▸ Work to complete
Begin at the line containing "You are a computer-use agent. Screen" in the entries below and end at the line containing "Screen dimensions: 2051x1156"; transcribe that range exactly and nothing outside it.
---- Records shown
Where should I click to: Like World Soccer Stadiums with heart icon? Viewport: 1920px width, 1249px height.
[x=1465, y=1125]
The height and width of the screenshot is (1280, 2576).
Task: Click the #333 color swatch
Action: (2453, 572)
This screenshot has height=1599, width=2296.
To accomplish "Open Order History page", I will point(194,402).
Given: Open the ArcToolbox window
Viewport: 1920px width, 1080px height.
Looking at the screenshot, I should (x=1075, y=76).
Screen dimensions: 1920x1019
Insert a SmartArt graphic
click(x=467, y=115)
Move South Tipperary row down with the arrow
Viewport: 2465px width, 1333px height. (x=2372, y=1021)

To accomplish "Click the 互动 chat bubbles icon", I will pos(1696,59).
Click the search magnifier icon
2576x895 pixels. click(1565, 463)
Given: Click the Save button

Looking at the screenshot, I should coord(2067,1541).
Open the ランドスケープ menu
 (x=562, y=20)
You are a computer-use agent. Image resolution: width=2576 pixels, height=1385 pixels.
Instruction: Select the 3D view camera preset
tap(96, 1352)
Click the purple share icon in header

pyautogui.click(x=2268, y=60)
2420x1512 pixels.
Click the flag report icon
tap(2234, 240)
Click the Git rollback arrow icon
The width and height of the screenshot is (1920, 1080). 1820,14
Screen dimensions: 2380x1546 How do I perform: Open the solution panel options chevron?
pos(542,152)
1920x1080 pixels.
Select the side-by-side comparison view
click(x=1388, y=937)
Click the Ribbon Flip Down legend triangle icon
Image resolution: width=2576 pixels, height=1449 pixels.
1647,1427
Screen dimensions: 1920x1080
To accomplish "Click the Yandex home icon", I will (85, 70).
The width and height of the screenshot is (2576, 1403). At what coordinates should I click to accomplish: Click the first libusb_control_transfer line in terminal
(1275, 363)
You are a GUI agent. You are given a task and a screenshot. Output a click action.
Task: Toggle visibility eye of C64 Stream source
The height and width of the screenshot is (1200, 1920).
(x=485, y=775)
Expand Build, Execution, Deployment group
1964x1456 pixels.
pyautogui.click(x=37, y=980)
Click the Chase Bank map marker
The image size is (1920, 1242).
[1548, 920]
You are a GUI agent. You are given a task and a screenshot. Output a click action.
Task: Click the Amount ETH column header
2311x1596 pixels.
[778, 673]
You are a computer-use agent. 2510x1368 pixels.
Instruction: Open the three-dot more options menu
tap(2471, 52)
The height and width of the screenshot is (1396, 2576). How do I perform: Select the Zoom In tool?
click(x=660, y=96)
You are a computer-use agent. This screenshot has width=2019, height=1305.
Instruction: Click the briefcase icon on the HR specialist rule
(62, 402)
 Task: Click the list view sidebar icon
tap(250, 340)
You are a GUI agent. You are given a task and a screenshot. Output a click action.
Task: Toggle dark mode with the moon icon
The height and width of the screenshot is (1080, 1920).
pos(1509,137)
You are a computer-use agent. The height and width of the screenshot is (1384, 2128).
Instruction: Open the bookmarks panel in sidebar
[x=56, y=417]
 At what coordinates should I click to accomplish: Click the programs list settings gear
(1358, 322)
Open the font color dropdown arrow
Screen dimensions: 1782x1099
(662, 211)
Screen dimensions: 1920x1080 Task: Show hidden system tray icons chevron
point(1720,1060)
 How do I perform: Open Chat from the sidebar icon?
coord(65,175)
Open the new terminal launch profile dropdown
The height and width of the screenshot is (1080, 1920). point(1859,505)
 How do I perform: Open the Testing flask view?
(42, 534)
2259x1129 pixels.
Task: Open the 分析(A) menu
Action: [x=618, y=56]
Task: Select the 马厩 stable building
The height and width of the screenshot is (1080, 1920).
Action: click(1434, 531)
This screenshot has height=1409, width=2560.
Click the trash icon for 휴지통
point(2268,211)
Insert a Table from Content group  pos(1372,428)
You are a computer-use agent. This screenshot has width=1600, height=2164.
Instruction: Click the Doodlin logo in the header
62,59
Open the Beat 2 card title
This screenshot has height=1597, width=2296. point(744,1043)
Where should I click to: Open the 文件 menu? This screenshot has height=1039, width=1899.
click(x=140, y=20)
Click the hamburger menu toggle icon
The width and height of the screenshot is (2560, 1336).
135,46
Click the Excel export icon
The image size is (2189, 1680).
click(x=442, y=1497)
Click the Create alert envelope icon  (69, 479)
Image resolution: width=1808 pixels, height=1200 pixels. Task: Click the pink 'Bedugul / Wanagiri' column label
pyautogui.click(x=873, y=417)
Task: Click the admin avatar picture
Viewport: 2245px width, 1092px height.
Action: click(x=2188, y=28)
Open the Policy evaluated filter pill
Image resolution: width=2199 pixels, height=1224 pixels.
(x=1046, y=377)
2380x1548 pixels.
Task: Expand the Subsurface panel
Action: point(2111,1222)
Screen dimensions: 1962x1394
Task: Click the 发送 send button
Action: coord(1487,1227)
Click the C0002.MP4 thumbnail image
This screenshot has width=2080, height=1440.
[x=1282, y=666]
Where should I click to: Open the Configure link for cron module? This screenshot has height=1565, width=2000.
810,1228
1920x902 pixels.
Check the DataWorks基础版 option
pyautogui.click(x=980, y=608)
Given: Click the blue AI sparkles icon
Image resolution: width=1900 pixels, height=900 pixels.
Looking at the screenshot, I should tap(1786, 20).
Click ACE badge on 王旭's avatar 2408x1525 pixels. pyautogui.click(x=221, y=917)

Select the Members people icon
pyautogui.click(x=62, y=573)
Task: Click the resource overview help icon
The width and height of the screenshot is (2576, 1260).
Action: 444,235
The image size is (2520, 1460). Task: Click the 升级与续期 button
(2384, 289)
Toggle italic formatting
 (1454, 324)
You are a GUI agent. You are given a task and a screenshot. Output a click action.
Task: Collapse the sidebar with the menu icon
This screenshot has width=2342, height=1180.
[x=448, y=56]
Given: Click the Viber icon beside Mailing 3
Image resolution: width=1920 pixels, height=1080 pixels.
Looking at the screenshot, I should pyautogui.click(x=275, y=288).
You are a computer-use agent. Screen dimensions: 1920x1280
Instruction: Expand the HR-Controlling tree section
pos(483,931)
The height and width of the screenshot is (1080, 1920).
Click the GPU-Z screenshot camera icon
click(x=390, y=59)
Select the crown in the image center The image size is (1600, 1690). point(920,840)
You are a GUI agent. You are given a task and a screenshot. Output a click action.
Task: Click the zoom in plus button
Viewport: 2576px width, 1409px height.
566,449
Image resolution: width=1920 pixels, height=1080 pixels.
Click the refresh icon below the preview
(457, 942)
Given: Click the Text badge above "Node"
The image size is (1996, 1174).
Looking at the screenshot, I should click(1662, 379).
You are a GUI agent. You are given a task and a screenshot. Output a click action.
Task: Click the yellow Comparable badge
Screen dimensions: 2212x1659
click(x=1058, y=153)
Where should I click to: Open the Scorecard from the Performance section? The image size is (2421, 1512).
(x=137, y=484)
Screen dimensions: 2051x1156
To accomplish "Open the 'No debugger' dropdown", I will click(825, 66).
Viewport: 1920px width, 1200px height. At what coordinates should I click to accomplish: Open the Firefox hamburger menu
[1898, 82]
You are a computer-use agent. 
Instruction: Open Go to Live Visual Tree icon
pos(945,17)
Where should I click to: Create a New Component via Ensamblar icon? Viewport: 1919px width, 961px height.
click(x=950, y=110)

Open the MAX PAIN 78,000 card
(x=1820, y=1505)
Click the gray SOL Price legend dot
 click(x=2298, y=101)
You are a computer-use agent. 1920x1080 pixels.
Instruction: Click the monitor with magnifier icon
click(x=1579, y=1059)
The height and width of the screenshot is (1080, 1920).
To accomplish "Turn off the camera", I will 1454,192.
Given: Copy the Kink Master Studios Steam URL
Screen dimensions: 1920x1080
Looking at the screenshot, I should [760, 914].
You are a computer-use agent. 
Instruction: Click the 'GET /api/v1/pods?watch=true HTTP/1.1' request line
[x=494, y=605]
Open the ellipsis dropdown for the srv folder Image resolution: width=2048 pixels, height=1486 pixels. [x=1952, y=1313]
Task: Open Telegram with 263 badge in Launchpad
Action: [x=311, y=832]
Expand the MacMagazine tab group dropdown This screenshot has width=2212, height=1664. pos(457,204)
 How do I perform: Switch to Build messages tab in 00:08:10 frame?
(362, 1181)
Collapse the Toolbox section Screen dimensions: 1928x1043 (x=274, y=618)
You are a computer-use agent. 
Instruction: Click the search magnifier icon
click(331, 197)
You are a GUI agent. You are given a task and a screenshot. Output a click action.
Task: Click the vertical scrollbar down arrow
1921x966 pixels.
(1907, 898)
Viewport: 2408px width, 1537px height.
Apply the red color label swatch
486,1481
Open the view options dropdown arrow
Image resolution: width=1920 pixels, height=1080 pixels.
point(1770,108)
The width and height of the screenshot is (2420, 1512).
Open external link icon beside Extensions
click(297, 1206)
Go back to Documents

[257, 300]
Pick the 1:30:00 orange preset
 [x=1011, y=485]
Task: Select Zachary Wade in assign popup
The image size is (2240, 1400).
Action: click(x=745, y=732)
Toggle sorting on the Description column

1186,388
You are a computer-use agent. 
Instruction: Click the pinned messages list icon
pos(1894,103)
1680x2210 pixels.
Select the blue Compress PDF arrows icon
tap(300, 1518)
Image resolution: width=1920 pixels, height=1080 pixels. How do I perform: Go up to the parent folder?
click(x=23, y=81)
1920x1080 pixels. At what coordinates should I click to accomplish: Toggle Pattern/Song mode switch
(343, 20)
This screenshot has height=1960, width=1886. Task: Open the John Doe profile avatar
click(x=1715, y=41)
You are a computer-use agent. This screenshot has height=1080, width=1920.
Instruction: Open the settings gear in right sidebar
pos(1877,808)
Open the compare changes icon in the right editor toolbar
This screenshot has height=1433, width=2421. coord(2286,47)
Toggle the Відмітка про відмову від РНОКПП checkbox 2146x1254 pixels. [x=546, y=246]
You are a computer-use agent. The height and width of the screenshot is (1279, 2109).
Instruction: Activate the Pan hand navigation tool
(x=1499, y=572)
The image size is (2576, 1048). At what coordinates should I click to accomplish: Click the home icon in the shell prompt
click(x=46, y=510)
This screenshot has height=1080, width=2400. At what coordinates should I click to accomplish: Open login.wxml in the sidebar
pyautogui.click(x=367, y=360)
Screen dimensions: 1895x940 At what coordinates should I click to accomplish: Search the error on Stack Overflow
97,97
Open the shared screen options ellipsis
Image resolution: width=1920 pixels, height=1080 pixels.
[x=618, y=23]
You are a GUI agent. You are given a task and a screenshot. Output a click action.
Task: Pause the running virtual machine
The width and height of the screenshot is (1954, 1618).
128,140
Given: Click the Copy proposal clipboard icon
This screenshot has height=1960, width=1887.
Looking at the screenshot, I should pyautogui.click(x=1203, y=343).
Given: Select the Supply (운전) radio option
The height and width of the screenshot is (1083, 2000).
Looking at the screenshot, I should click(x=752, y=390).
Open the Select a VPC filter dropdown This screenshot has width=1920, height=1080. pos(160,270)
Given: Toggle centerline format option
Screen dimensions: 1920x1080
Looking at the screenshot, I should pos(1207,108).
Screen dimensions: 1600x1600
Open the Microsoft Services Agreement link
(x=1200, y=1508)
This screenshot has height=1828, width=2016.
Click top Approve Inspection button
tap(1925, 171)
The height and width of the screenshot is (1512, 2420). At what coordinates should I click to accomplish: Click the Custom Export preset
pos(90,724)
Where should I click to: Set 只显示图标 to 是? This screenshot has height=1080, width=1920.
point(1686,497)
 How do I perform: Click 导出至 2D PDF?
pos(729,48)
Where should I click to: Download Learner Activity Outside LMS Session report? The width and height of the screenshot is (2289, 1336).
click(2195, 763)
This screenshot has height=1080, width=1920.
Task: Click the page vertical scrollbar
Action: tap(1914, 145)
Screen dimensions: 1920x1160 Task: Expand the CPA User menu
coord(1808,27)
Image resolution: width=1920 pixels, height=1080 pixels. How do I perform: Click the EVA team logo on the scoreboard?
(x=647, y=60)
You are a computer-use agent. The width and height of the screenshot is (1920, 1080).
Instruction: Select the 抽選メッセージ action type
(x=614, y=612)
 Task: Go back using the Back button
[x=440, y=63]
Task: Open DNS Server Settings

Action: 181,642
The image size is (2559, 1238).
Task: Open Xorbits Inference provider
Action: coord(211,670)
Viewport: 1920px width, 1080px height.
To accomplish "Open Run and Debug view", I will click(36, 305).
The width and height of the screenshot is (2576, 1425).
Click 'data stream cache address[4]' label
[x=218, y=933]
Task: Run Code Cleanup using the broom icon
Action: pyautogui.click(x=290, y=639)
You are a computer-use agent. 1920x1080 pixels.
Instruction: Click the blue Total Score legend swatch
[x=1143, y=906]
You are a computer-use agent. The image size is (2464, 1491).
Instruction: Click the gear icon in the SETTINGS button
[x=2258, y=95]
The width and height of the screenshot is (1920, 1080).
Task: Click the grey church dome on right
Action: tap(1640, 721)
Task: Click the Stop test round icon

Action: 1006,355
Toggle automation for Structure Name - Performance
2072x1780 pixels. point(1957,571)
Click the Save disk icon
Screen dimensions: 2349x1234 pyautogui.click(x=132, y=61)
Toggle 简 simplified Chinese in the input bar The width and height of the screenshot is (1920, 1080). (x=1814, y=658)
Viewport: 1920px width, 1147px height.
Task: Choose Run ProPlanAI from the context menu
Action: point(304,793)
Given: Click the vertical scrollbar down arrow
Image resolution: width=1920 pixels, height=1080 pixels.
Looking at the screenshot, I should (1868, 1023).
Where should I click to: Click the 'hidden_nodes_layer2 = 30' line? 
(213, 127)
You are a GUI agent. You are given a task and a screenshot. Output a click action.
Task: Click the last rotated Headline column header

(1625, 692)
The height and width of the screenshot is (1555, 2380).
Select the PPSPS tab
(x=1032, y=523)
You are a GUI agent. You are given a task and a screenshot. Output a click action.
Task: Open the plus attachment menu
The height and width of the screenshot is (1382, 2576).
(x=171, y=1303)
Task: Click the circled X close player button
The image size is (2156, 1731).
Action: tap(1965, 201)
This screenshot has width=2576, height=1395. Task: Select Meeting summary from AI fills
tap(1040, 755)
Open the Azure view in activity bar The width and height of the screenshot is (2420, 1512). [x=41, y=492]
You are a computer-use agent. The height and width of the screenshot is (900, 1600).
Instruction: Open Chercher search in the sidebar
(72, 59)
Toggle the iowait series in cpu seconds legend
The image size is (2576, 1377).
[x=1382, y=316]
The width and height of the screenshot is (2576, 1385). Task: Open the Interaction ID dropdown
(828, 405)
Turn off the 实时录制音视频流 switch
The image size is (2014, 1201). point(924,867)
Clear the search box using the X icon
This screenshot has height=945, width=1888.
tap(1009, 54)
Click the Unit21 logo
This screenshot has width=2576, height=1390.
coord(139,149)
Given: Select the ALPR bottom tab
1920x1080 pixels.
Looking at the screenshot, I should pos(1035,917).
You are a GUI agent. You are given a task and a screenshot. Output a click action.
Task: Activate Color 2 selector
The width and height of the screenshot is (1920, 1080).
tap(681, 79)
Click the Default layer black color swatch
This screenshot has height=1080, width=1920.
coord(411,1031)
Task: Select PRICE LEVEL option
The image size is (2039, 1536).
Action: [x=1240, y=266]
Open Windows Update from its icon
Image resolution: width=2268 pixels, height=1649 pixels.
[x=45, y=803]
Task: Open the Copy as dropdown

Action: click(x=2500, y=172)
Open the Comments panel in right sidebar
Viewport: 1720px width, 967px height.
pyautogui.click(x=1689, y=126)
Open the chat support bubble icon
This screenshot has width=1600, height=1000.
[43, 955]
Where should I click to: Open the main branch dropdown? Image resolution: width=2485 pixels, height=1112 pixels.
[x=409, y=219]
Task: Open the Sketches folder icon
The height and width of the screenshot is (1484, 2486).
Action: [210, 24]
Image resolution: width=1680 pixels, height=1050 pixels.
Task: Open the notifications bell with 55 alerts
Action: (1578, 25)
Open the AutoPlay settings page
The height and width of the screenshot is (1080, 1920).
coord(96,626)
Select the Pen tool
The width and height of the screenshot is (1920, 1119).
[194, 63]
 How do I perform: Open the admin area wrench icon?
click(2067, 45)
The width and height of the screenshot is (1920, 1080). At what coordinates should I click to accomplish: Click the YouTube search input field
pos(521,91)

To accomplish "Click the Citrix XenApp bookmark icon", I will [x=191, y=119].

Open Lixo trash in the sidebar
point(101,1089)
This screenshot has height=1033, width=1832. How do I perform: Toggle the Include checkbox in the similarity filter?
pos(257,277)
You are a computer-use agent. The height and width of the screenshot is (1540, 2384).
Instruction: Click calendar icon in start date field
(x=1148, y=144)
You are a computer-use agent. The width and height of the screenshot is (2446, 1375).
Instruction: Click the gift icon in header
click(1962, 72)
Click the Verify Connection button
--------
▸ Solution for this task
You are a computer-use agent. Screen dimensions: 1920x1280
Instruction: Expand the HR-Controlling tree section
pos(483,931)
The height and width of the screenshot is (1080, 1920).
Click the GPU-Z screenshot camera icon
click(x=390, y=59)
Select the crown in the image center The image size is (1600, 1690). point(920,840)
You are a GUI agent. You are given a task and a screenshot. Output a click action.
Task: Click the zoom in plus button
Viewport: 2576px width, 1409px height.
566,449
Image resolution: width=1920 pixels, height=1080 pixels.
Click the refresh icon below the preview
(457, 942)
Given: Click the Text badge above "Node"
The image size is (1996, 1174).
Looking at the screenshot, I should click(1662, 379).
You are a GUI agent. You are given a task and a screenshot. Output a click action.
Task: Click the yellow Comparable badge
Screen dimensions: 2212x1659
click(x=1058, y=153)
Where should I click to: Open the Scorecard from the Performance section? The image size is (2421, 1512).
(x=137, y=484)
Screen dimensions: 2051x1156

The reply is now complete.